Requirement: Every entry below is to be retyped exactly as it stands.

Recorded data:
_ _ _ _ _

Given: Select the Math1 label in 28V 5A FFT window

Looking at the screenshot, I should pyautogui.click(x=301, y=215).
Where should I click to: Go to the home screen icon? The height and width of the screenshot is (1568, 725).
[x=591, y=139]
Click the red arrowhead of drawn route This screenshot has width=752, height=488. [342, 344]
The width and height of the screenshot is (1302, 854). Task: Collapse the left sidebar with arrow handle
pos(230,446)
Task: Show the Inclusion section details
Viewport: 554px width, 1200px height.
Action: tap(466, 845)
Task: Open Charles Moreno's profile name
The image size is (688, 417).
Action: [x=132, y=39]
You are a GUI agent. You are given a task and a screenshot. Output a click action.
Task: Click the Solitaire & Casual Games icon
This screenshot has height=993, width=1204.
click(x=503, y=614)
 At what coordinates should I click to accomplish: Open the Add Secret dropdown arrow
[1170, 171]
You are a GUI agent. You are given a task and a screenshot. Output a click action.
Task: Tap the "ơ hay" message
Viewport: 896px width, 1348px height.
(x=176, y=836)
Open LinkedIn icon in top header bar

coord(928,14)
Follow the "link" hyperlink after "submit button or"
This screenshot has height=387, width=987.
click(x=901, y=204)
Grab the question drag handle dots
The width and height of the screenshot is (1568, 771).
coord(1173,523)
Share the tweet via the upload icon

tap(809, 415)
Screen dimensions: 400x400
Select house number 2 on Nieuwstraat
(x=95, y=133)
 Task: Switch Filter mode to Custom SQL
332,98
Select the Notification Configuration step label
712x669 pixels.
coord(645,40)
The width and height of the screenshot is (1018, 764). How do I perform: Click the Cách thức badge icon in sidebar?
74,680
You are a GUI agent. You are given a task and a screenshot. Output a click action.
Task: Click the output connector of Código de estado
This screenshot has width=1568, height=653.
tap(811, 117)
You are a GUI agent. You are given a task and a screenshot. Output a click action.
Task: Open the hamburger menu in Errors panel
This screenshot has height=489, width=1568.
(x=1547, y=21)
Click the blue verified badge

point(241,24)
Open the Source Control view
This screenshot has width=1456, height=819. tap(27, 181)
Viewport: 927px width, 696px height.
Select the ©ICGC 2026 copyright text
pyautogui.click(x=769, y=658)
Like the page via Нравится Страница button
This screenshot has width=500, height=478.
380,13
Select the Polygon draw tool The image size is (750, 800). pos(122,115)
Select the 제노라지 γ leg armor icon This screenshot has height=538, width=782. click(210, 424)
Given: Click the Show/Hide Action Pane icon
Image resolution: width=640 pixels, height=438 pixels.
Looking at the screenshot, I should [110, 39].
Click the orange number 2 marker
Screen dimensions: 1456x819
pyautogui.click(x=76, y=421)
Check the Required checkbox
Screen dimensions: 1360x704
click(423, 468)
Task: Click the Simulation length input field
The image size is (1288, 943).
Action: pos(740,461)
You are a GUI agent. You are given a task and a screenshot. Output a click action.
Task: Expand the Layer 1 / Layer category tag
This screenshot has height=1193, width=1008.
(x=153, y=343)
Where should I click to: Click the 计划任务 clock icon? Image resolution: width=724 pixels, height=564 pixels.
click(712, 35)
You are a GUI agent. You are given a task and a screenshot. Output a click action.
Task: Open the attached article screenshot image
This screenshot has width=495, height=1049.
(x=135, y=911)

_ _ _ _ _

Completed exercise:
Given: Select the Math1 label in 28V 5A FFT window

Looking at the screenshot, I should pyautogui.click(x=301, y=215).
Where should I click to: Go to the home screen icon? The height and width of the screenshot is (1568, 725).
[x=591, y=139]
Click the red arrowhead of drawn route This screenshot has width=752, height=488. [342, 344]
The width and height of the screenshot is (1302, 854). Task: Collapse the left sidebar with arrow handle
pos(230,446)
Task: Show the Inclusion section details
Viewport: 554px width, 1200px height.
Action: tap(466, 845)
Task: Open Charles Moreno's profile name
The image size is (688, 417).
Action: [x=132, y=39]
You are a GUI agent. You are given a task and a screenshot. Output a click action.
Task: Click the Solitaire & Casual Games icon
This screenshot has height=993, width=1204.
click(x=503, y=614)
 At what coordinates should I click to accomplish: Open the Add Secret dropdown arrow
[1170, 171]
You are a GUI agent. You are given a task and a screenshot. Output a click action.
Task: Tap the "ơ hay" message
Viewport: 896px width, 1348px height.
(x=176, y=836)
Open LinkedIn icon in top header bar

coord(928,14)
Follow the "link" hyperlink after "submit button or"
This screenshot has height=387, width=987.
click(x=901, y=204)
Grab the question drag handle dots
The width and height of the screenshot is (1568, 771).
coord(1173,523)
Share the tweet via the upload icon

tap(809, 415)
Screen dimensions: 400x400
Select house number 2 on Nieuwstraat
(x=95, y=133)
 Task: Switch Filter mode to Custom SQL
332,98
Select the Notification Configuration step label
712x669 pixels.
coord(645,40)
The width and height of the screenshot is (1018, 764). How do I perform: Click the Cách thức badge icon in sidebar?
74,680
You are a GUI agent. You are given a task and a screenshot. Output a click action.
Task: Click the output connector of Código de estado
This screenshot has width=1568, height=653.
tap(811, 117)
You are a GUI agent. You are given a task and a screenshot. Output a click action.
Task: Open the hamburger menu in Errors panel
This screenshot has height=489, width=1568.
(x=1547, y=21)
Click the blue verified badge

point(241,24)
Open the Source Control view
This screenshot has width=1456, height=819. tap(27, 181)
Viewport: 927px width, 696px height.
Select the ©ICGC 2026 copyright text
pyautogui.click(x=769, y=658)
Like the page via Нравится Страница button
This screenshot has width=500, height=478.
380,13
Select the Polygon draw tool The image size is (750, 800). pos(122,115)
Select the 제노라지 γ leg armor icon This screenshot has height=538, width=782. click(210, 424)
Given: Click the Show/Hide Action Pane icon
Image resolution: width=640 pixels, height=438 pixels.
Looking at the screenshot, I should [110, 39].
Click the orange number 2 marker
Screen dimensions: 1456x819
pyautogui.click(x=76, y=421)
Check the Required checkbox
Screen dimensions: 1360x704
click(423, 468)
Task: Click the Simulation length input field
The image size is (1288, 943).
Action: pos(740,461)
You are a GUI agent. You are given a task and a screenshot. Output a click action.
Task: Expand the Layer 1 / Layer category tag
This screenshot has height=1193, width=1008.
(x=153, y=343)
Where should I click to: Click the 计划任务 clock icon? Image resolution: width=724 pixels, height=564 pixels.
click(712, 35)
You are a GUI agent. You are given a task and a screenshot. Output a click action.
Task: Open the attached article screenshot image
This screenshot has width=495, height=1049.
(x=135, y=911)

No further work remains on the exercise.